Trotzdem werden Einschränkungen im Konsum vermieden. Dabei ginge es auch anders: In Earth4All Deutschland zeigen Wuppertal Institut und Club of Rome im Zusammenspiel von sechs großen Wenden, dass ein großer Sprung durchaus möglich wäre. Das Zusammendenken von Klima und Ungleichheit, Ressourcen und Armut, Ernährung und Gleichberechtigung kann es sogar einfacher machen.
Die aktuelle Politik geht allerdings nicht in diese Richtung, und auch bei vielen Engagierten und Nachhaltigkeits-Wissenschaftlern schwindet die Hoffnung auf einen guten Ausgang.

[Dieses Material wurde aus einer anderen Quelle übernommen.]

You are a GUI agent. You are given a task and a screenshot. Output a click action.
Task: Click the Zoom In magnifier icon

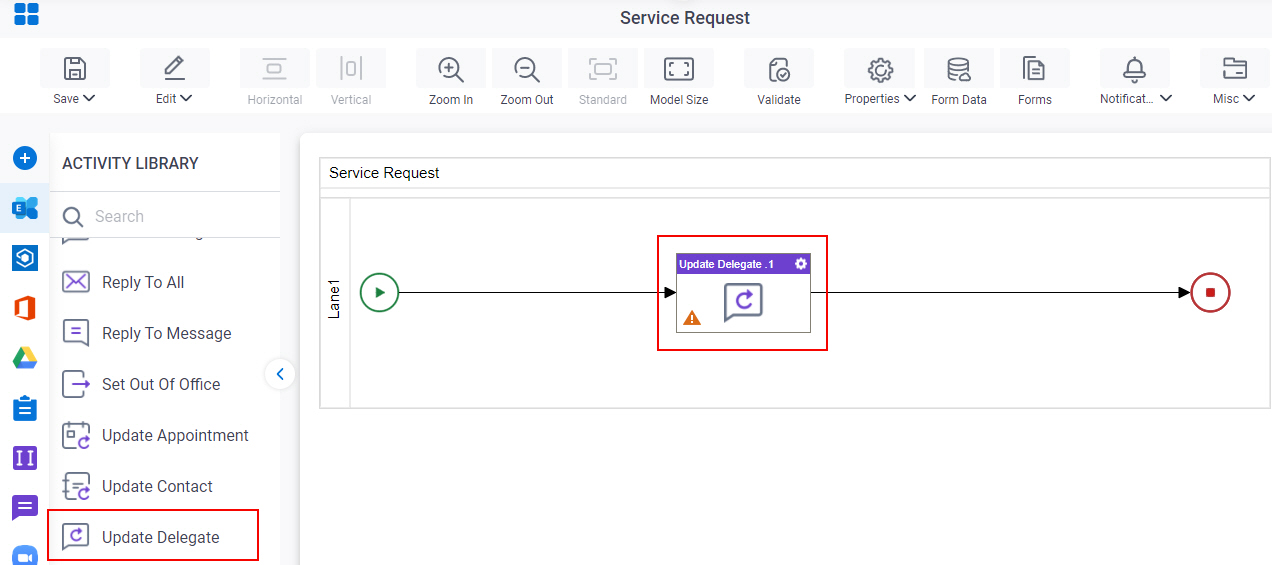pyautogui.click(x=451, y=69)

Umso wichtiger ist es, Hoffnung von Optimismus zu trennen, die Realitäten anzuerkennen, und trotzdem die vielen positiven Entwicklungen zu sehen, trotzdem die vielen Möglichkeiten des Handels zu nutzen. In ganz unterschiedlichen Rollen kann sich jeder einbringen und seinen Teil tun, das macht auch ohne rosa Brille Sinn.
Hans Haake (Foto) ist Senior-Researcher am Wuppertal Institut und beschäftigt sich dort unter anderem mit Fragen der Regionalentwicklung, nachhaltiger Wirtschaftsförderung und dem Aufbau Resilienz. Gemeinsam mit weiteren Autoren hat er für den Club of Rome in Earth4All Deutschland eine Vision entworfen, wie wir im Zusammenspiel mehrerer großer Wenden durchaus in der Lage wären, eine nachhaltige Zukunft zu erreichen. Wenn wir denn wollen.
Wie immer sind alle, nicht nur Kolpingmitglieder, herzlich zu diesem interessanten Vortrag und Gespräch eingeladen.